Georgia has won 15 straight regular season games. South Carolina hasn’t lost an SEC East game since their 2010 trip to Kentucky and haven’t lost a home game to an SEC East team since #1 Florida came calling in 2009. Georgia likewise hasn’t lost an SEC road game since 2010.
Georgia has never lost three in a row to the Gamecocks. The Dawgs have scored at least 40 in every game so far. South Carolina hasn’t allowed 40 points at home since 2007. In fact, the Dawgs haven’t scored over 20 points in Columbia since Hines Ward’s debut in 1994.

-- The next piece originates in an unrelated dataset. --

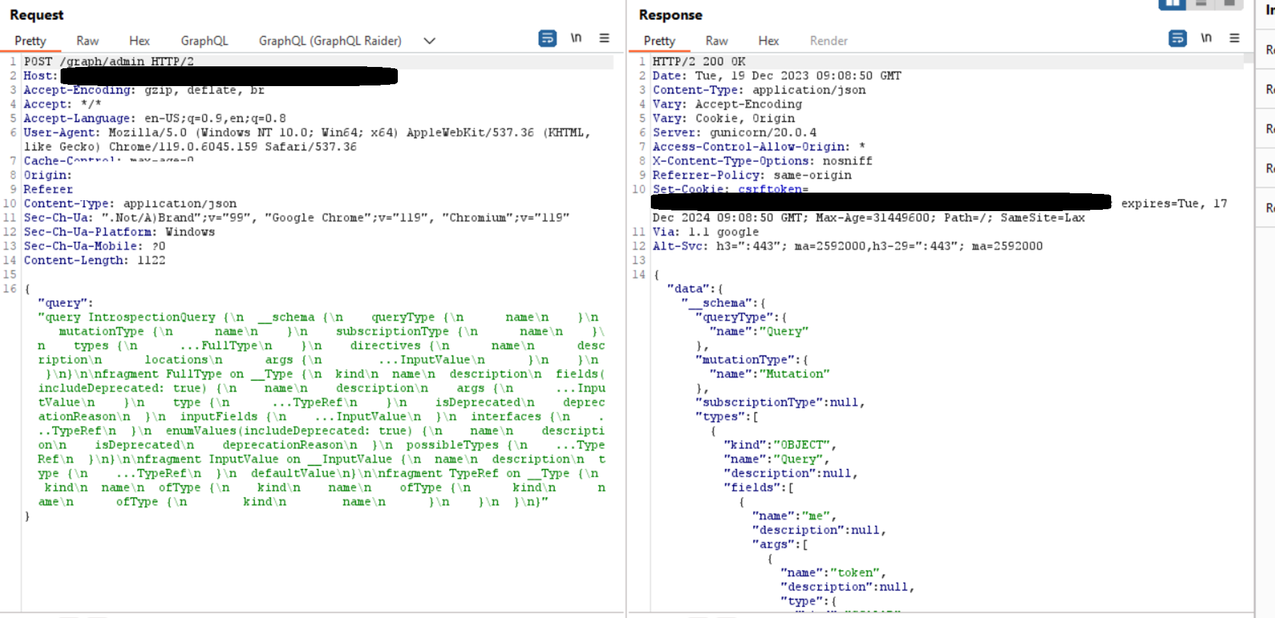Toggle non-printable \n characters in Request panel
1275x618 pixels.
point(576,38)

In that sense, it reminds me a little of the Florida game. The focus in Jacksonville has usually been on the high-profile coach and his offense and its stars. But Georgia’s bigger problem was getting in the endzone itself. So it is here, at least when the series heads to Columbia. It’s not that South Carolina’s defense is an afterthought; how could it be? But the first things that probably pop into your head about the Gamecocks are Spurrier and Lattimore. Yes, it’s of great importance to play great defense against a capable offense. But it would be nice to see if the new Williams-Brice video board can handle a visitor’s score in the 30s.
How is the game going to flow?
The last two meetings in Athens have been barnburners: South Carolina’s 45-42 win last year and Georgia’s 41-37 victory in 2009. The games in Columbia have been much lower-scoring: South Carolina didn’t put the finishing touches on their 2010 17-6 win until late, and Georgia had to hold on to win 14-7 in 2008. Even in Georgia’s more successful outings to Columbia, such as 2006, they didn’t manage more than 18 points.
It’s tough to get a read on what to expect from this game. We’ve seen both teams put up points in SEC games, and we’ve seen both teams grind out games (lest you forget the pace of the Georgia-Missouri game before the turnovers kicked in.) Georgia’s balance and the versatility of Shaw lead you to think that this might be higher-scoring than your typical Georgia-South Carolina game in Columbia. Both defenses are capable enough that a score comparable to last season’s would again take some turnovers or special teams plays.
Can Georgia overcome its big game trends?
Aaron Murray as a starter has yet to lead Georgia to a win over a top 20 team. It’s a stat you’re likely to hear a lot between now and game time. No, it isn’t fair to put some of those losses on him. We won’t beat him up any more over it, but the quotes this week do tell us that the magnitude of the game might be on his mind. We know he has a habit of coming out a little amped up early in games (a habit, we note gratefully, that’s been absent the past two games.)
Concerns over Murray are a proxy for larger concerns about the ability of this team to avoid the costly mistakes that have done them in over the past three seasons. The interceptions, the ball security, the special teams breakdowns, the missed blocks – all things that will let a lesser team like Tennessee hang around and a comparable team like South Carolina walk away with a win.
Georgia’s defense also faces a step-it-up moment: the defense earned a stellar reputation a year ago, but that reputation didn’t come from the team’s biggest games. Georgia gave up 35 to Boise, 45 to South Carolina, 42 to LSU, and 33 to Michigan State. You’ll correctly object that not all of those points were on the defense. Most were though. More troubling was that in those four losses an average of 30 points per game came after halftime. Georgia led in two of those games at intermission, and they were within a score in the other two.
The Bulldog defense has finished well in close games so far in 2012. They turned it up and put away the Missouri game. The finished the Tennessee game by causing turnovers on three consecutive series. That will be important against someone like Marcus Lattimore who, despite his recovery from knee surgery, still shows that valuable ability to get stronger as a game wears on.